Fruncí los labios e incliné la cabeza. Ya contaba con ello.
—Entonces serviré en una casa de lenocinio, pero nuestros caminos se separan aquí.
—¡Será ramera la muy zorra! ¿Así me pagas todos estos años que te he cuidado y me he desvivido por ti?
—Yo no te pedí que hicieses tal cosa.
—Entonces, ¿qué se supone que debía hacer cuando nos dejaron en casa de aquella alcahueta? Porque, baja de las alturas, princesa, a ti y a mí nos parió una puta, a saber de qué padre cada una. Y cuando se cansó, se largó dejándonos a nuestra suerte. —Cambió el tono despechado por un tierno timbre, dolido, autocompasivo—. Tú eras muy pequeña, y yo… sólo una niña de diez años. Tú tenías dos, había que vigilarte, limpiarte, darte de comer… La alcahueta me puso a trabajar para sufragar tus gastos y los míos. Un día le arranqué el «gusano» de un mordisco al borracho hediondo de turno, te cogí y nos dimos a la fuga. Nuestra primera fuga —rio amargamente.
Yo enmudecí, compadecida y abrumada, pero comprendí que si no la abandonaba en aquel momento no podría hacerlo nunca, porque aquella deuda que yo había contraído de modo involuntario nunca se vería satisfecha. Jamás su mente perturbada y su corazón amargo permitirían mi libertad. Pensé por un momento en cómo actuar y la abracé un largo instante, muy largo, en el que ambas lloramos en silencio, un silencio de muchos años llenos de soledad.
—Eres una mujer valiente —le dije—. Hermosa, inteligente y valiente. Encontrarás a un hombre bueno si te lo propones. Porque hay hombres buenos, aunque tú los odies tanto que no lo creas.

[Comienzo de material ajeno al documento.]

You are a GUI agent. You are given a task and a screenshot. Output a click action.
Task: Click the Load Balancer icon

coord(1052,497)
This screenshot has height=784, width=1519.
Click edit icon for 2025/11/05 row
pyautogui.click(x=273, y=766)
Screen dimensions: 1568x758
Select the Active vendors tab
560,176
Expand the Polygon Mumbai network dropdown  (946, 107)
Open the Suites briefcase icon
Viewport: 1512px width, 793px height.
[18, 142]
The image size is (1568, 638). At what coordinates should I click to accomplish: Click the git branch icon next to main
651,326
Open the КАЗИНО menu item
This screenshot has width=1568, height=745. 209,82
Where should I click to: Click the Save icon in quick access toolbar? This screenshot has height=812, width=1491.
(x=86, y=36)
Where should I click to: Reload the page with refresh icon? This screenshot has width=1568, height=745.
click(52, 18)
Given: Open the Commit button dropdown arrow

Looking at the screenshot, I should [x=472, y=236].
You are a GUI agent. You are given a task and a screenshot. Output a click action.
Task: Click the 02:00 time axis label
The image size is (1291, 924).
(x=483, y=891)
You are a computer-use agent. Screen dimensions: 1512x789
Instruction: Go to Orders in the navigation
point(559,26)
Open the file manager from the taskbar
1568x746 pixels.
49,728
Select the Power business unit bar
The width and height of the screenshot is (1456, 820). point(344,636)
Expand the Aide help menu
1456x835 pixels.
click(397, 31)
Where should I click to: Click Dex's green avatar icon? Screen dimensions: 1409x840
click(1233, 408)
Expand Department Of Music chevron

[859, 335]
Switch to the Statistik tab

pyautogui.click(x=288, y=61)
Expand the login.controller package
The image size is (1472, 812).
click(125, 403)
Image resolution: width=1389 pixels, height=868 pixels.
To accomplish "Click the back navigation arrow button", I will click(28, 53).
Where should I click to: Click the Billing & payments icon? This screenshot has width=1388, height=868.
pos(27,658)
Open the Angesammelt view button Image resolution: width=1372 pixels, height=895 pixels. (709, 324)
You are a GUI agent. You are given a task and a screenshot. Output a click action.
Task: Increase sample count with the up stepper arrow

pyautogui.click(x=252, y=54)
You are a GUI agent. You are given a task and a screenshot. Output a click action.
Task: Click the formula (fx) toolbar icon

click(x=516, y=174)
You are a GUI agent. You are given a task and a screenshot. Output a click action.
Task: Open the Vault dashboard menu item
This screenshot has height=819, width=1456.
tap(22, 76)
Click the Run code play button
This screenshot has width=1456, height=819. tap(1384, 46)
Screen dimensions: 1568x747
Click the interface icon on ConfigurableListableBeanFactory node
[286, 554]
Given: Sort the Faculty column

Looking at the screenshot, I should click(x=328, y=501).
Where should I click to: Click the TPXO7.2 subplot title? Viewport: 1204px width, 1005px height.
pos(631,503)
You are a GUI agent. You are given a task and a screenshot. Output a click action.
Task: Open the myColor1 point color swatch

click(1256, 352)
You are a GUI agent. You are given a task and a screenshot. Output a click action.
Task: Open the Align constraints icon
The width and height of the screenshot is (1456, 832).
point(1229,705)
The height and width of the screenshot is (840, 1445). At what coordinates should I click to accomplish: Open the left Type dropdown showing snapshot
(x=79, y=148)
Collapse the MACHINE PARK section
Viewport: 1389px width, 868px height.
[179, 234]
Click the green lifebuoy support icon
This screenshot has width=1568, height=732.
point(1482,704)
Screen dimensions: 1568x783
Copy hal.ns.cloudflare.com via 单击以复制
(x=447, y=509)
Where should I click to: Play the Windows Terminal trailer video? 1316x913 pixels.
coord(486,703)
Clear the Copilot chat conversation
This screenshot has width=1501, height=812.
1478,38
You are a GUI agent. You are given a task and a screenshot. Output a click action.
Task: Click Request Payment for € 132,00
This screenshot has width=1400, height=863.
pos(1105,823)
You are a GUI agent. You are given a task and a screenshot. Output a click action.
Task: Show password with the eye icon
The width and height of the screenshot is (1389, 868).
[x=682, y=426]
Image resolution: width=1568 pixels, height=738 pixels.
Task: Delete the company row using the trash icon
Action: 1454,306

—Eso lo dices tú porque vives esperando un Romeo, pero nadie va a subir a tu balcón, porque ellos nos consiguen cuando quieren y punto. El amor no existe, son cuentos de viejas. Desengáñate, niña. Los hombres mueven el mundo con sus pollas, más grandes o más pequeñas, no importa, son las pollas las que mandan. Me gustaría tener una para mandar en mi propia vida al menos.
—Estás equivocada. El amor existe —defendí con ardor—. Como que cada día sale el sol y se pone.
—Ponme un ejemplo.
—Cuando renuncias a algo por alguien…
—¿Ah, síííí? ¿Y a qué renunciaríais vos, majestad?
—Yo por amor soy capaz de renunciar hasta al amor.
—Capaz… —repitió con sorna Muriel—. Ni siquiera tú eres capaz de entender lo que has dicho. Además, te he pedido un ejemplo, un ejemplo conocido.
—Pues el mío propio, quiero encontrar al oficial de Marina de Liverpool.
Mi hermana estalló en escandalosas y demenciales carcajadas. Era como si nada pudiera detenerla; cuanto más reía, más me miraba y arreciaba. Fue como una tormenta convulsa hasta que de repente cesó.
—Llevas razón, no quiero tratos con una loca —dijo seca, y se dio la vuelta para no verme más.
* * *
Suzanne totalmente conmovida ensayó todo lo que diría a la mañana siguiente en la sesión del club de Castle Books. Empezaría disculpándose por no haber concluido la lectura. Diría la verdad, que había eludido el contacto con el libro hasta que no pudo más… Y luego lo que no pudo fue dejar de leer.
La mañana del siguiente día empezó con café y una buena discusión. Fue ella quien le dio comienzo, porque Will hizo que se saliese de sus casillas.
—Hoy vendré a comer —anunció tan campante.
—¿Y eso? ¿Cómo es eso? —La voz de Suzanne era la de un amenazante depredador.
—Porque hoy libro, ya te lo dije. Jugaré un partido con los chicos y luego vendré a comer. Una ensalada de atún estará bien.
Suzanne ordenaba botes en un armario y habló de espaldas.
—No puedo creerlo…
—No te comprendo, Suzanne.
—Yo no estaré, pensaba ir a Brooklyn hoy. Prepárate tú tu propia ensalada —le espetó volviéndose.
Will, asombrado, no respondió enseguida:
—Susi, yo me pierdo en la cocina, si ya lo sabes.
—De acuerdo —suspiró—, dejaré la maldita ensalada preparada. Acuérdate de sacarla de la nevera, por lo menos.
—Maldita ensalada —repitió ensimismado—. Entonces, sí que te vas…
—Naturalmente, tengo sesión de mi club de lectura.
Will se rascó la cabeza sin entender qué había hecho mal.